#### Instructions for the task
Look for "Task: Select the Total" in the entries below. Write out that line and all later lines exactly, ending with the final one.

#### Records supplied
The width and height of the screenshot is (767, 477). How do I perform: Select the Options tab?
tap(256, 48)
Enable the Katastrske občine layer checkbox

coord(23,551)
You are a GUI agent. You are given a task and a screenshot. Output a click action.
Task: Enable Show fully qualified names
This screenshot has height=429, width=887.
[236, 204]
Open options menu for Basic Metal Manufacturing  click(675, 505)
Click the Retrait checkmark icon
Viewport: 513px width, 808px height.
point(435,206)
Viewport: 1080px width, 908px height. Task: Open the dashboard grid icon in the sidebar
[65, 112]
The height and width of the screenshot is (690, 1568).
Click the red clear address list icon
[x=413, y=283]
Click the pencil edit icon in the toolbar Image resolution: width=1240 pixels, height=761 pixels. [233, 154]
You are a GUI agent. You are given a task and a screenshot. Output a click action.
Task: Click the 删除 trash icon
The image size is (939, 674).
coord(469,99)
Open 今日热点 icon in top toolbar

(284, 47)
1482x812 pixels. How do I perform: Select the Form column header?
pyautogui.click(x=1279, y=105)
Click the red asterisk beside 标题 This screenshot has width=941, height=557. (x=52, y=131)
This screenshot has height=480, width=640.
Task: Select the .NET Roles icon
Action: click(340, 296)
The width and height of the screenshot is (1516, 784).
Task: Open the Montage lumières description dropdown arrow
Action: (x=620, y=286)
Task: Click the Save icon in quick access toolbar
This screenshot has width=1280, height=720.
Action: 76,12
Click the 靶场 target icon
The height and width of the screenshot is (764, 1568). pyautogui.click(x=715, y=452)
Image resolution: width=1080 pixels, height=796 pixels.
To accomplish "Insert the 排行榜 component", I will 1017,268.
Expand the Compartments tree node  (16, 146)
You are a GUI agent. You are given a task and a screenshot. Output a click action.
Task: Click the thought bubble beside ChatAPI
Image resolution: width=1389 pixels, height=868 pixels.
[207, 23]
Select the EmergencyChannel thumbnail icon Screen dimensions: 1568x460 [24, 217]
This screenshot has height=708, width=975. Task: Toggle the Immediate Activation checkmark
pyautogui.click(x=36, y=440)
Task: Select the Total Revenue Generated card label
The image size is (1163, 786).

#### Output of the task
Task: Select the Total Revenue Generated card label
The image size is (1163, 786).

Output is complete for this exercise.